The second form of B12 (adeno-sylcobalamin) is required for a reaction in metabolism of fatty acids. If B12 is deficient, methylmalonyl coA and its precursor, propionyl coA, build up in large amounts and are incorporated into abnormal fatty acids with an odd number of carbon atoms. (Normal fatty acids have an even number of carbon atoms.) These in turn are incorporated into abnormal lipids (fats) in nerve cells and this abnormality is the reason for development of neurologic abnormalities in B12 deficiency. There have been recent reports of neurological damage due to B12 deficiency occurring in people without anaemia, this may be due to the folic acid fortification of grain, delayed until 1996 amid fears it would mask signs of B12 deficiency.
The conversion of Homocysteine to methionine by B12 (Methylcobalamin) is also required in the production of S-adenosylmethionine (SAMe). SAMe is a potent antidepressant since it acts to convert tryptophan to serotonin, and is the methyl donor for other neurotransmitters like dopamine, adrenaline and even melatonin used to treat insomnia. In Europe, SAMe is prescribed more often than any other type of antidepressant.

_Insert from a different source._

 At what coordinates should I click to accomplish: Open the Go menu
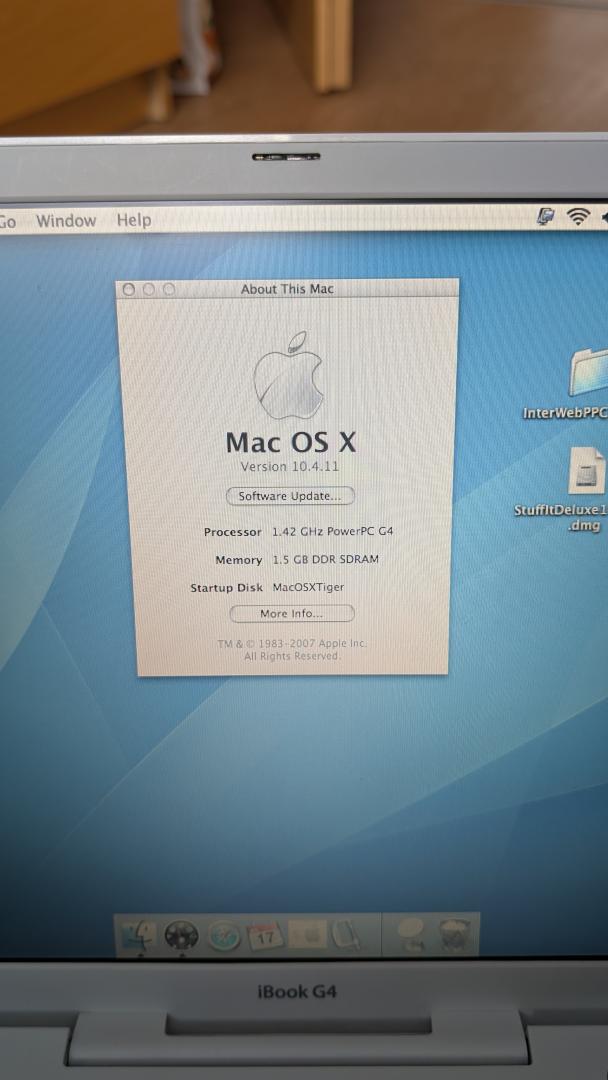[8, 221]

The methylation of proteins with SAMe's methyl group is also required to derive a number of popular nutrients, such as the "fat burner" L-carnitine from lysine, and CoQ10 from tyrosine; Creatine phosphate the main storage of available energy for muscles and nerves; Glucosamine sulphate and Chondroitin sulphate, including the sulfur amino acids Taurine and Cysteine. Supplementing with any of these nutrients like Creatine, effectively reduces the body's requirement for SAMe, which in turn lowers Homocysteine, the remaining component of SAMe after it has donated its Methyl group.
SAMe is also the main methyl donor for the methylation of DNA, Whilst the demethylation of DNA causes cancer. A methyl group-deficient diet (MGDD) has been shown to result in Hypomethylation of DNA and to promote cancer in the liver of rats in as short a period of time as one week, by causing depletion of SAM pools. Although many of the MGDD-induced alterations in methylation and gene expression occur rapidly, they are essentially reversible. In a comparison of B12 vitamins against cancer, Methylcobalamin and adenoxylcobalamin, another form of B12, were both effective at preventing the fast-growth of malignant cells, but cyanocobalamin had no effect in slowing the growth of any tumor cells.

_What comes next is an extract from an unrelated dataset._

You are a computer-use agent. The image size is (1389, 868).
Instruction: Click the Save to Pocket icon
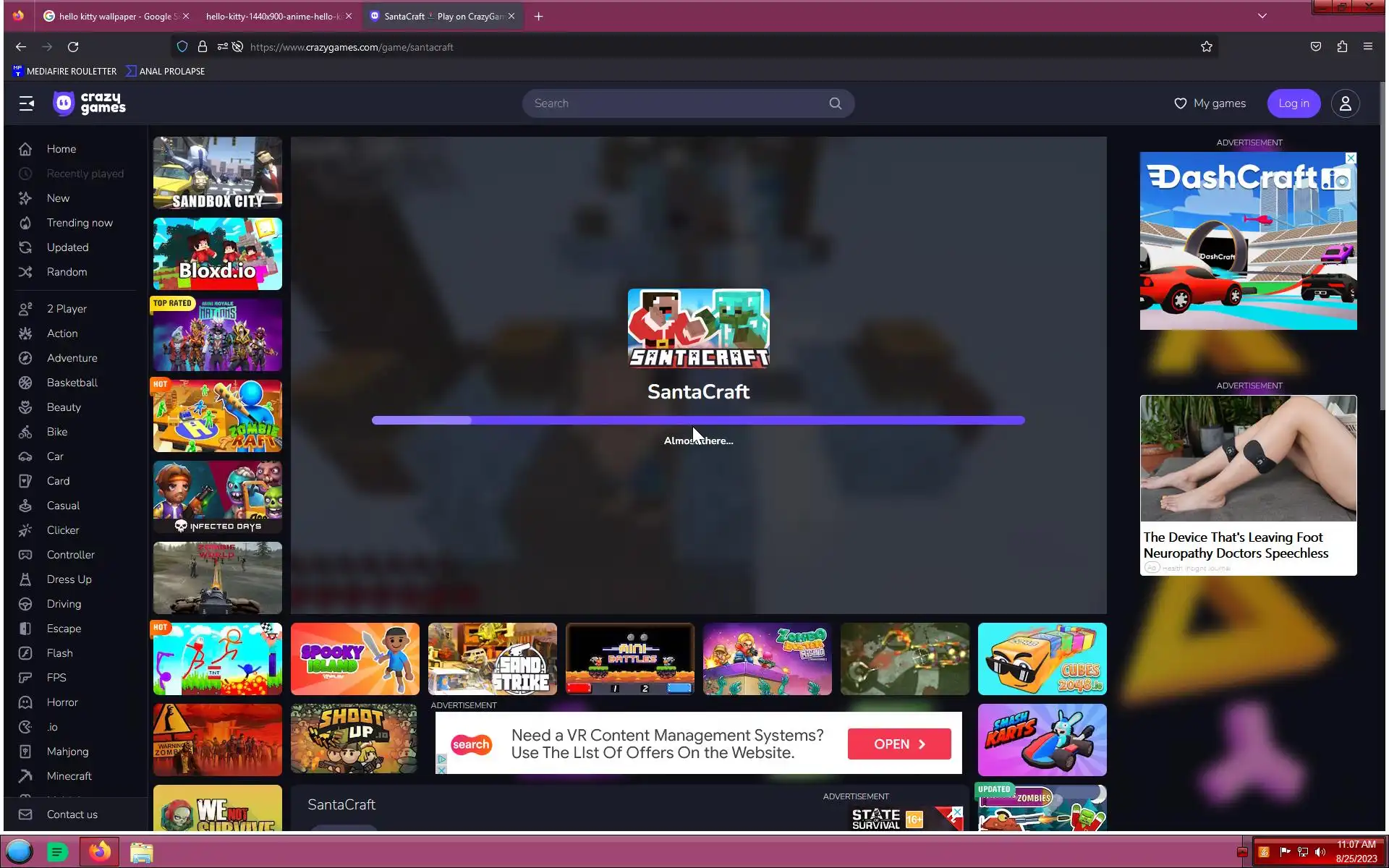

One of the most exciting things about SAMe is that it acts as melatonin's daytime equivalent. SAMe is necessary for the biochemical reaction that converts serotonin into melatonin. Without adequate SAMe during the day, neither melatonin nor serotonin can be synthesized.
Although B12 and folic acid recycle homocysteine, vitamin B6 actively inhibits it, by converting homocysteine to Cysteine. But this pathway also prevents homocysteine being recycled back to form methionine and the antidepressant SAMe, for this reason overdosing on B6 can cause?s similar effects to B12 and folate deficiency.
Researchers from Norway recently released the results of a 3 year trial (NORVIT) into the effects of vitamin B6 and folate. Patients were administered B6 and folate to reduce homocysteine levels that are commonly believed to damaged the lining of arteries. However results showed that despite a 30% reduction in homocysteine, it actually increased the risk of cardiovascular disease by 20%. In the same study using only folate, they found a slight decrease in overall mortality. I found another study showing that B6 also reduced cholesterol in experiments on rats. So neither homocysteine or cholesterol probably caused the increase in cardiovascular disease. But as CoQ10 and Carnitine are used to treat hart disease, maybe B6 causes hart disease by preventing homocysteine from recycling back to form SAMe, thereby lowering CoQ10.